-- Begin Document segment --

Is the nation-state back?

November 20, 2016

What role will the nation-state play in deciding the fate of fraught supranational institutions, like NATO and the EU?

Is the nation-state back?

Donald Trump’s ascension to the US presidency has defied almost every political taboo of the last few decades. He denounced NATO as superfluous, threatened punitive taxation against companies that took jobs south of the border, and proposed a ban on migrants from Muslim countries.

With the help of Brexit campaigner and chief UKIP strategist, Nigel Farage, he engineered a zeitgeist moment: Here were the civilised people of the West, reclaiming national sovereignty by tearing down supranational structures that had for decades served the ruling classes, and impeded upon the ability of governments to serve their electorate.

No longer would we go down that road littered with the broken promises of global capitalism and the contentious bones of multiculturalism.

This message is music to France’s far-right Front National leader, Marine Le Pen. Long confined to the periphery of mainstream politics, her anti-migration and anti-European Union (EU) stance has gained considerable traction over the last five years. She believes that the spectre of terrorism and the international cynicism regarding Islam’s compatibility with Western cultures will play in her favour when France goes to the polls next year. She has praised the construction of new walls, declaring that "the time of the nation state is back".

-- End Document segment --
-- Begin Dataset section --

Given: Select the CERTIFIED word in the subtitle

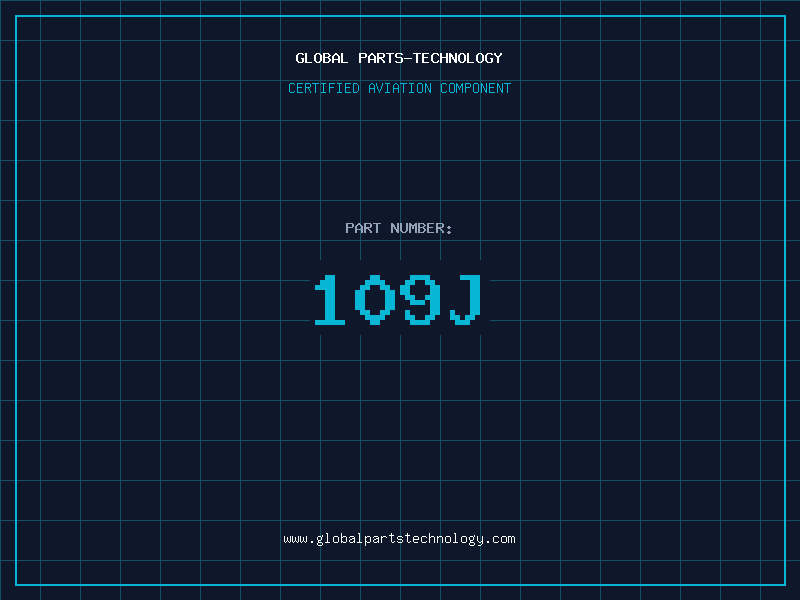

-- End Dataset section --

§ **What you need to do**:
1. From the nation-state article, quote the passage from "Donald Trump’s ascension" up to and including "serve their electorate.".
2. Write what comes next in the article on the return of the nation-state, starting after its final sentence.

§ **The replies**:
1.
Donald Trump’s ascension to the US presidency has defied almost every political taboo of the last few decades. He denounced NATO as superfluous, threatened punitive taxation against companies that took jobs south of the border, and proposed a ban on migrants from Muslim countries.

With the help of Brexit campaigner and chief UKIP strategist, Nigel Farage, he engineered a zeitgeist moment: Here were the civilised people of the West, reclaiming national sovereignty by tearing down supranational structures that had for decades served the ruling classes, and impeded upon the ability of governments to serve their electorate.

2.
Conventional wisdom will have you believe that this aggressive populism marks the resurrection of the nation-state, but when did the nation-state die? What was it, in whose interest did it exist? Where was its spirit during its hiatus? Why is it back? Is this a ‘return’ or is it the emergence of a new kind of nation-state, emerging out of the crisis of global capitalism? How will it manifest itself in the unfolding context, and what role will it play in deciding the fate of fraught supranational institutions, like NATO and the EU?

Read also: A country of anti-immigrants

A nation-state, as Benedict Anderson succinctly described it, is an imagined political community; a political order that derives its legitimacy from a constellation of common historical reference points, assembled to create a particular narrative of belonging. It adorns itself with status symbols (liberty, strength, power, democracy, modernity), practises a suppression of dissenting narratives, and believes itself to be the guardian of a unique culture that is superior and more advanced to others.

Trump and Brexit have a very high, negative symbolic value that can unleash uncontrolled political forces, as it sends a signal to populists all over Europe. There is also uncertainty over Donald Trump’s foreign policy.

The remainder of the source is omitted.